- _Problem to work on_:
Set down exactly the lines below between the line holding "Click the GO icon beside Como - Inter" and the line holding "Given: Tap Android back navigation triangle", inclusive; no other line belongs in the answer.

═══ Records to use

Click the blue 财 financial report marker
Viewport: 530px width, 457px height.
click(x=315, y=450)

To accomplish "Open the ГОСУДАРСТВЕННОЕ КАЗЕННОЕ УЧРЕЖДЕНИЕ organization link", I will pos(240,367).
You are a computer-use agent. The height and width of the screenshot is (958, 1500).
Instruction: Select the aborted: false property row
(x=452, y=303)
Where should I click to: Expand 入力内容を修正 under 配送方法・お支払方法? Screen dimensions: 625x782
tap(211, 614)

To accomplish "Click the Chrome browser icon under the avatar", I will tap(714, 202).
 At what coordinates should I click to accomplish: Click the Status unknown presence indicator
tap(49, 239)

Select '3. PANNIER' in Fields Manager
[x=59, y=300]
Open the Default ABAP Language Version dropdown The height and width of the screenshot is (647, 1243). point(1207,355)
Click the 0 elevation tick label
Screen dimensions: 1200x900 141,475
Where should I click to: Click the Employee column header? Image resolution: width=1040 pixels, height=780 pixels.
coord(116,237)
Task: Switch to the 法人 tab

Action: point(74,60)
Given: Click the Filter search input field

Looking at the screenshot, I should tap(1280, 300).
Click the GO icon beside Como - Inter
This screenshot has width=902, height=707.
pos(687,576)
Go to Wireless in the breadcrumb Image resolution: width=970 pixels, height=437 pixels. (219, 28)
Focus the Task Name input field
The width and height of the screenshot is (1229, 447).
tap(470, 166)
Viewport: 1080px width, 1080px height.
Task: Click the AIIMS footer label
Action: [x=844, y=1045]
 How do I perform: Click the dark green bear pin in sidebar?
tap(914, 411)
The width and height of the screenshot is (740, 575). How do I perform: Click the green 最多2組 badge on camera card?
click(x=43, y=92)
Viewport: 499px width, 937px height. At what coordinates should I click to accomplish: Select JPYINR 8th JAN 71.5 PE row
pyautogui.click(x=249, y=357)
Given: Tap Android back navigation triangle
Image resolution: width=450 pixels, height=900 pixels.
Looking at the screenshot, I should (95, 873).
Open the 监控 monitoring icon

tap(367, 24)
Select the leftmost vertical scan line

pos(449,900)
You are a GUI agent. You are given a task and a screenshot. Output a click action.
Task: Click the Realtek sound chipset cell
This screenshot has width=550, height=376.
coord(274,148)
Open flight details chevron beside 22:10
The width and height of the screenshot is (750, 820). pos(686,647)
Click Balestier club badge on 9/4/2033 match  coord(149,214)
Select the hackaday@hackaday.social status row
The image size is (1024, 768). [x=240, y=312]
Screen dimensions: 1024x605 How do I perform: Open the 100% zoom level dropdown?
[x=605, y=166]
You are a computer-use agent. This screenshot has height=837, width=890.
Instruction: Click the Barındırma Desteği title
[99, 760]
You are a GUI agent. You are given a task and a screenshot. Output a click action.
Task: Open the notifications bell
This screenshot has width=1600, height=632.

══════

- _Exercise solution_:
Click the GO icon beside Como - Inter
This screenshot has width=902, height=707.
pos(687,576)
Go to Wireless in the breadcrumb Image resolution: width=970 pixels, height=437 pixels. (219, 28)
Focus the Task Name input field
The width and height of the screenshot is (1229, 447).
tap(470, 166)
Viewport: 1080px width, 1080px height.
Task: Click the AIIMS footer label
Action: [x=844, y=1045]
 How do I perform: Click the dark green bear pin in sidebar?
tap(914, 411)
The width and height of the screenshot is (740, 575). How do I perform: Click the green 最多2組 badge on camera card?
click(x=43, y=92)
Viewport: 499px width, 937px height. At what coordinates should I click to accomplish: Select JPYINR 8th JAN 71.5 PE row
pyautogui.click(x=249, y=357)
Given: Tap Android back navigation triangle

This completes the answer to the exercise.